The Substance, le corps féminin à l'épreuve du regard
- Sara
- 13 nov. 2024
- 4 min de lecture
Dénoncer le mâle gaze tout en offrant une critique acerbe de notre société capitaliste, voilà le défi que s'est lancée la réalisatrice française, Coralie Fargeat dans son nouveau chef d'oeuvre "The Substance"
Un film qui a plus qu'enthousiasmé le festival de Cannes, jusqu'à être récompensé en obtenant le prestigieux "Prix du scénario" en mai dernier.

Une mystérieuse substance vous promet une meilleure version de vous même, plus jeune, plus belle, plus désirable. Pour cela, il suffit "seulement" de se partager les semaines, un équilibre parfait de 7 journées chacune. Si ces instructions sont respectées, rien ne peut mal se passer, n'est ce pas Elisabeth ?
Présentatrice d'une émission de fitness, elle voit sa vie chamboulée à l'aube de sa cinquantième année. Sa "date de péremption" arrivée, un corps qui ne fait plus rêver les téléspectateurs, la voilà seule, sans travail, et face à sa propre réalité.
La substance fluo apparait alors comme l'ULTIME solution.
Après son auto injection, de sa chair naquit son double, Sue, incarnée par la remarquable Margaret Qualley. Sous cette nouvelle apparence, elle parvient à reconquérir sa place dans l'émission. Néanmoins, la posologie très stricte du produit semble rencardé au second plan de la nouvelle vie d'Elisasue, la tournant rapidement au cauchemar.

AGISME
Elisabeth Sparkle laissée comme véritable déchet humain sur le carrelage de sa salle de bain, métaphore puissante de l'abandon médiatique dont elle est victime. Son corps n'attirant plus le public, la voilà jetée dans la poubelle de l'oubli.
En parlant de corps, le sien est plus qu'omniprésent, puisqu'il s'agit presque d'un documentaire sur celui de Demi Moore (61 ans).
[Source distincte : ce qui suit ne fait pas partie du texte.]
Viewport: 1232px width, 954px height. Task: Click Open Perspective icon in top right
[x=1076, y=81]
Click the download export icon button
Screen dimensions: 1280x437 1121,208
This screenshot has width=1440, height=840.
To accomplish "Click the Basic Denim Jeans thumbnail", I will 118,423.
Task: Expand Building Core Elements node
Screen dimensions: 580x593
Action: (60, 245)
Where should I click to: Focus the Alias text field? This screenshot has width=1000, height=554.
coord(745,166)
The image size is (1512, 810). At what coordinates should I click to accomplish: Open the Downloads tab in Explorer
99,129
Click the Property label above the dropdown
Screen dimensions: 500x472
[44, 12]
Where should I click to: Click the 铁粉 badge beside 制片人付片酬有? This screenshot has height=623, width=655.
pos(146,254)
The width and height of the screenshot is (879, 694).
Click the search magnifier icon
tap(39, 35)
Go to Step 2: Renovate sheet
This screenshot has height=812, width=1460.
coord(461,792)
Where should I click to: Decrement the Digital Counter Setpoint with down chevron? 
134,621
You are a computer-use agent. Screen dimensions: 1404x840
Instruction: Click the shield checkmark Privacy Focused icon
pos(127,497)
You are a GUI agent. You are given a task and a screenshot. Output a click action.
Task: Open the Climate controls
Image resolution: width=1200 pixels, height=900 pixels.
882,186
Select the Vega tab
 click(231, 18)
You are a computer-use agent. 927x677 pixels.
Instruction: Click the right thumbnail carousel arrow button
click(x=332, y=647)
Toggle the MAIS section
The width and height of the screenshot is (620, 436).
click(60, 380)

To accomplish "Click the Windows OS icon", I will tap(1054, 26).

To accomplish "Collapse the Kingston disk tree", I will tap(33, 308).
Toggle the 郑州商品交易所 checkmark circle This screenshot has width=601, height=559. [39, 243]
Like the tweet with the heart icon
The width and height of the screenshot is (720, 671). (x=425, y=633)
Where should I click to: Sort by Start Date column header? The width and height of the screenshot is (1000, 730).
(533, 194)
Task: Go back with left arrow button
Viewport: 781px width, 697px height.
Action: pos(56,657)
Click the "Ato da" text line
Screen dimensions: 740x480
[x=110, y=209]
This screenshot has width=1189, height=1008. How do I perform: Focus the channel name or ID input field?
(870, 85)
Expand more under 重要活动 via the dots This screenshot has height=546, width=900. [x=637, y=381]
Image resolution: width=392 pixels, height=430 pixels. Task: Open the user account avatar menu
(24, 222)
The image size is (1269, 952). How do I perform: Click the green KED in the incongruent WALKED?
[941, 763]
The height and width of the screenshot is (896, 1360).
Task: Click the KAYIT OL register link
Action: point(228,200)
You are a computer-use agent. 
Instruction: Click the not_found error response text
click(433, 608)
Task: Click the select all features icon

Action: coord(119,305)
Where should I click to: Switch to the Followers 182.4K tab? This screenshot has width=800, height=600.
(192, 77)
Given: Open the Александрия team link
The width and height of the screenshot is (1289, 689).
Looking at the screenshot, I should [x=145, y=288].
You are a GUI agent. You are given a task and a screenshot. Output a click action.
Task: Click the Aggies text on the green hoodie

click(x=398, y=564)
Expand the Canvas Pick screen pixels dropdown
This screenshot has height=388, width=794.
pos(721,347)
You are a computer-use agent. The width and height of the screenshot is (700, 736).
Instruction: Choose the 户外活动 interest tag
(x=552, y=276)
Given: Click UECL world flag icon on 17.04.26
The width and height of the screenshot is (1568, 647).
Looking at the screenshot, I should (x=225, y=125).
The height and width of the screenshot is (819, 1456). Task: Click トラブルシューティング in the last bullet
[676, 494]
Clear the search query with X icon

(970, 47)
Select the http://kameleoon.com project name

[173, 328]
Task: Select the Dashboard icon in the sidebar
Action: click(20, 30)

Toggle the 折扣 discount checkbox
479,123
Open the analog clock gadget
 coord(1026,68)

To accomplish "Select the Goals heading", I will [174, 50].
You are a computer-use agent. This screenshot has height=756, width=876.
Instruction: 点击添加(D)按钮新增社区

Scrutée, épiée, comparée, le spectateur la voit dans son entièreté comme jamais elle n'avait été filmée. Ses rides, ses tâches, n'ont désormais plus aucun secret. Une véritable mise à nue (sans mauvais jeu de mots) de cet "ex" sex-symbole hollywoodien, ayant fait fantasmer des milliers de spectateurs dans des rôles tels que celui d'Erin Grant dans "Striptease".
Accepter d'incarner Elisabeth Sparkle à l'écran, c'est sortir de sa zone de confort, et laisser passer des tonnes de vulnérabilité. Un choix de rôle pour Demi Moore, qui ne fait qu'affirmer son titre de grande actrice.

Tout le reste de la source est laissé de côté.